Le roi fut dupé, car, en définitive, il ne put obtenir ni la succession normande ni, à quelques brides près, celle d’Herbert de Vermandois : dans l’un et l’autre cas, ce furent les fils qui héritèrent. L’explication est simple : la puissance matérielle du roi était tellement dérisoire qu’il ne pouvait pas l’emporter sur le Robertien, mais non plus sur des princes plus médiocres. Par ailleurs, personne ne désirait aider le roi à reconstituer un pouvoir fort.

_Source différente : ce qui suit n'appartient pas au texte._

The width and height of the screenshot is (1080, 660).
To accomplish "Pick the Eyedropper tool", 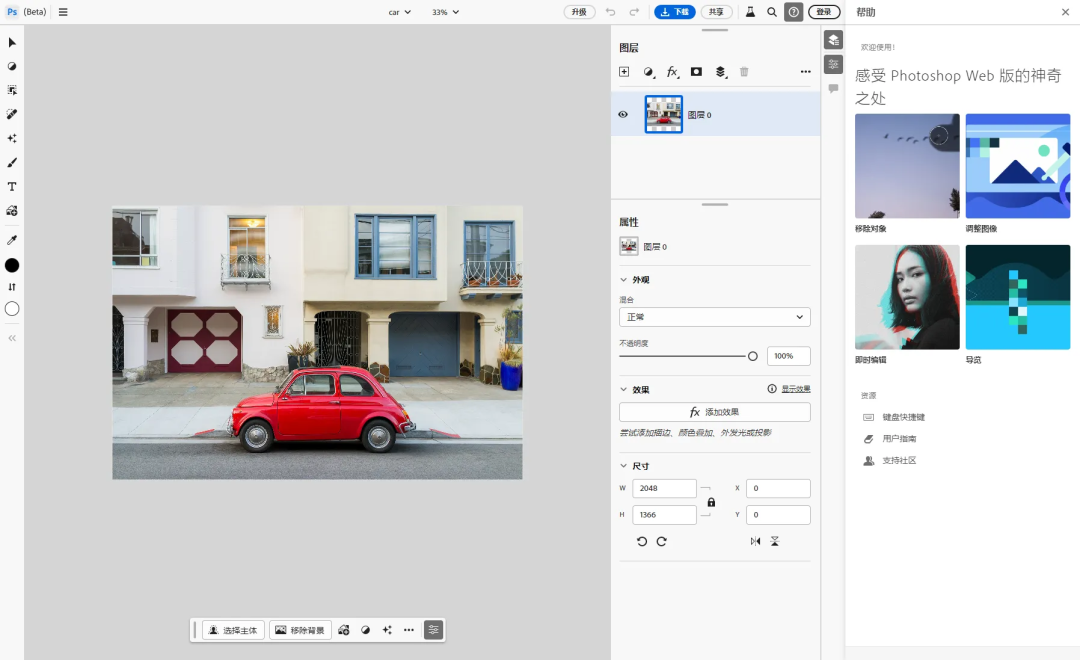I will click(12, 240).
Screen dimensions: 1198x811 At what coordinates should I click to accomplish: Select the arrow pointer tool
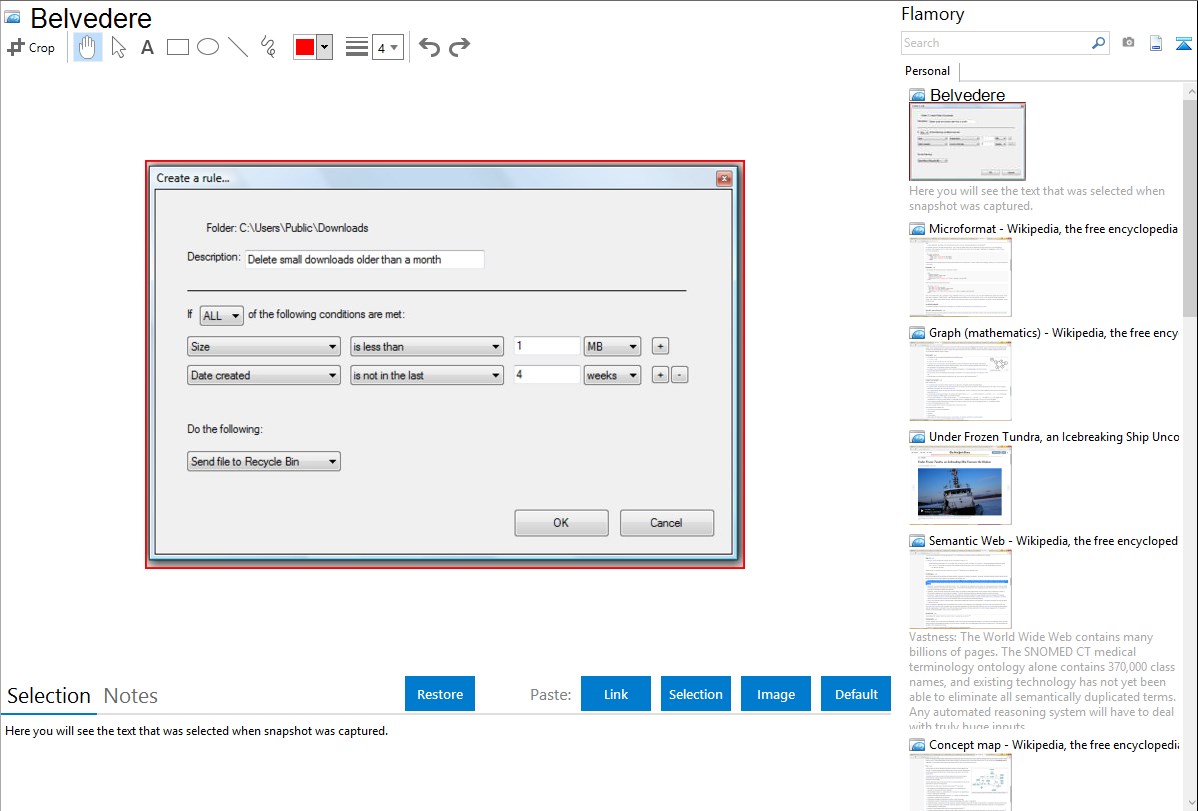point(118,47)
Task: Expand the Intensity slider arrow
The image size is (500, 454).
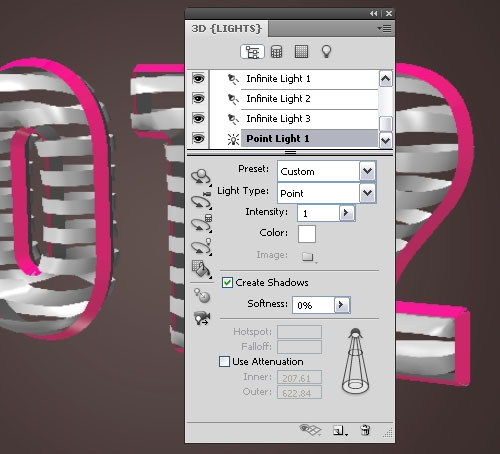Action: 346,213
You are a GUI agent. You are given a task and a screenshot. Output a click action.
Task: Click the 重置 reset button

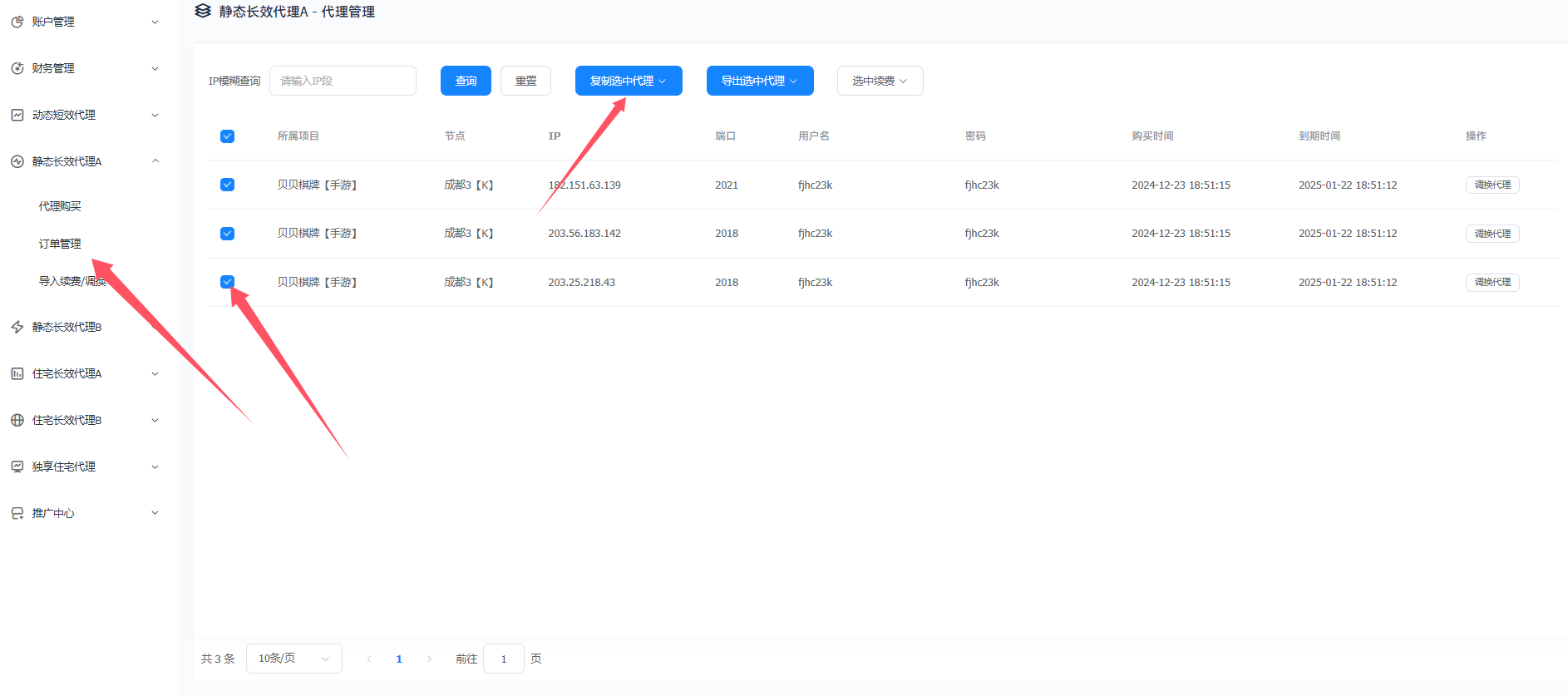coord(525,81)
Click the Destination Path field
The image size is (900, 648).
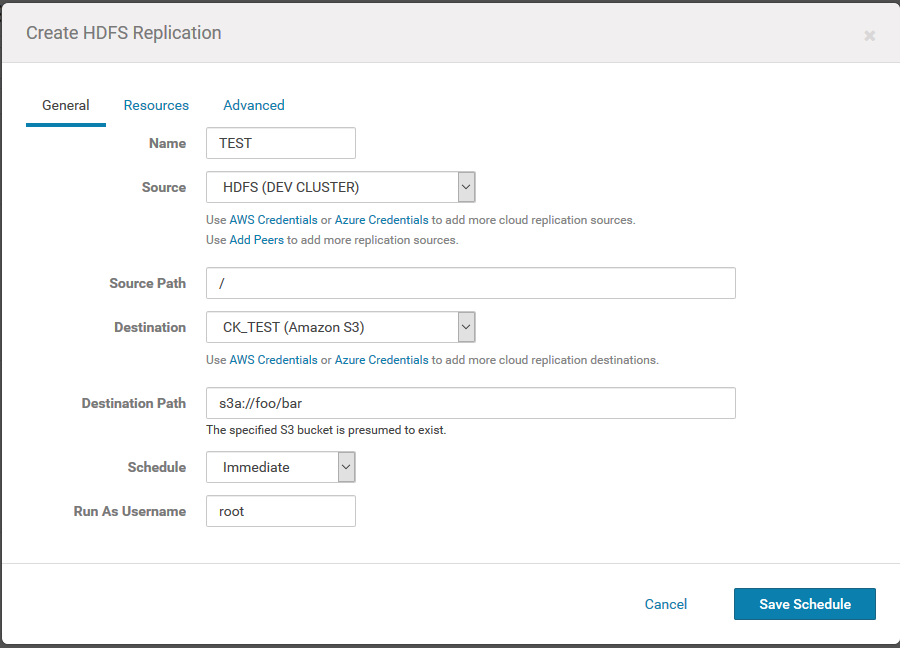click(x=471, y=403)
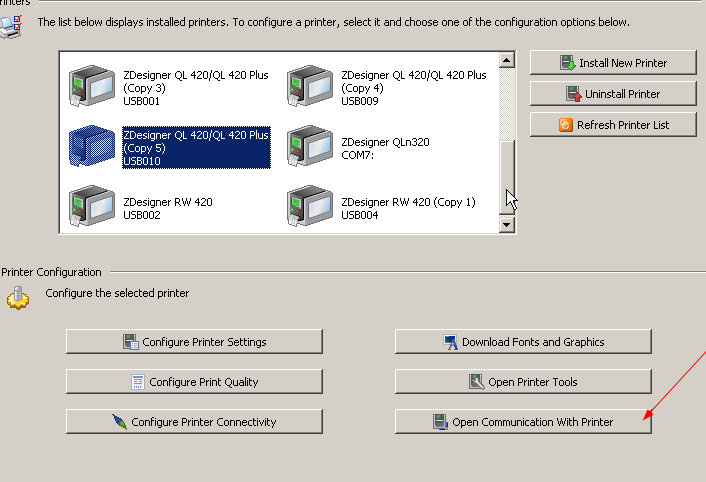The height and width of the screenshot is (482, 706).
Task: Select ZDesigner QL 420 Plus (Copy 4) printer icon
Action: point(310,87)
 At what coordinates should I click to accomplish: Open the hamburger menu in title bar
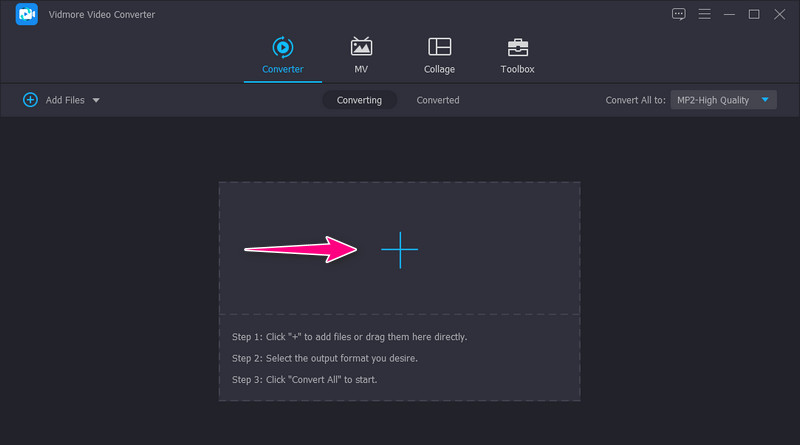pos(704,14)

Le roi allemand Otton – le futur empereur Otton le Grand – n’avait pas vu avec plaisir réinstaller un Carolingien sur le trône de France : il savait bien que cela créerait des difficultés en Lorraine ; en effet, très vite les seigneurs lorrains s’étaient, une fois de plus, soulevés contre le pouvoir allemand et ralliés à Louis. Dès ce moment, Otton intervint activement dans les affaires de France, visant surtout à maintenir un certain équilibre entre les partis en lutte, de manière à les détourner de l’est. A la mort inopinée de Louis (954), Hugues le Grand n’avait qu’un mot à dire pour devenir roi, mais il vit très justement que le petit roi Lothaire n’aurait d’autre choix que l’amitié robertienne

Pause dans l’évolution

Hugues laissa donc Lothaire monter sur le trône, puis il exigea confirmation de son autorité ducale en Bourgogne et en Aquitaine. Hugues put arranger un mariage qui faisait tomber la Bourgogne entre ses mains. Il s’appliqua à réduire l’Aquitaine par la force lorsque Hugues le Grand mourut subitement – de la peste selon toute apparence – au milieu de l’an 956. Ses enfants étaient encore jeunes et, comme le successeur du roi Louis l’était aussi, on vit le spectacle d’une minorité parallèle dans les deux maisons rivales, minorité durant laquelle les deux veuves – qui étaient sœurs, et sœurs aussi du roi Otton de Germanie – exercèrent en bonne entente l’autorité. Leur autre frère, Brunon, archevêque de Cologne, administrait la Lorraine et servait de conseiller aux deux princesses. C’est ce qui permit aux Carolingiens de consolider quelque peu leur faible pouvoir. Brunon maintint l’opposition entre leur dynastie et les Robertiens. Il y trouvait un double avantage : l’équilibre en France signifiait la prédominance du pouvoir allemand, et la suzeraineté allemande sur la dynastie empêchait cette dernière de lui créer en Lorraine des difficultés. La mort de Gerberge, mère de Lothaire, en 969, relâcha les liens étroits qui existaient entre les Carolingiens de France et les Ottoniens. La crise éclata en 978 : ce fut le départ de l’engrenage qui amena le fin du pouvoir carolingien en France. Le duc de France, Hugues Capet, avait soutenu le roi dans ses entreprises lorraines : le rusé personnage avait calculé qu’il était bon de susciter une inimitié solide entre le roi de France et celui d’Allemagne. Mais Lothaire pénétra ces desseins et conclut la paix avec Otton II. Hugues Capet se vit joué et s’empressa d’offrir lui-meme sa fidélité au roi d’Allemagne. C’était désormais la guerre.

La fin

Lothaire mourut en 986, âgé de quarante-quatre ans. Il laissait un fils, Louis V, âgé de dix-neuf ans et déjà couronné roi. Le jeune roi fit une chute de cheval mortelle en mai 987. Désormais rien n’empêchait plus Hugues Capet, si timoré qu’il fut, d’accéder à un trône qui depuis des dizaines d’années paraissait à portée de sa maison. Toutefois, les Robertiens avaient attendu trop longtemps : dans l’intervalle, la désagrégation féodale s’était manifestée aussi à l’intérieur de leur principauté. Cinquante ans plus tôt, la monarchie capétienne eut pu être puissante.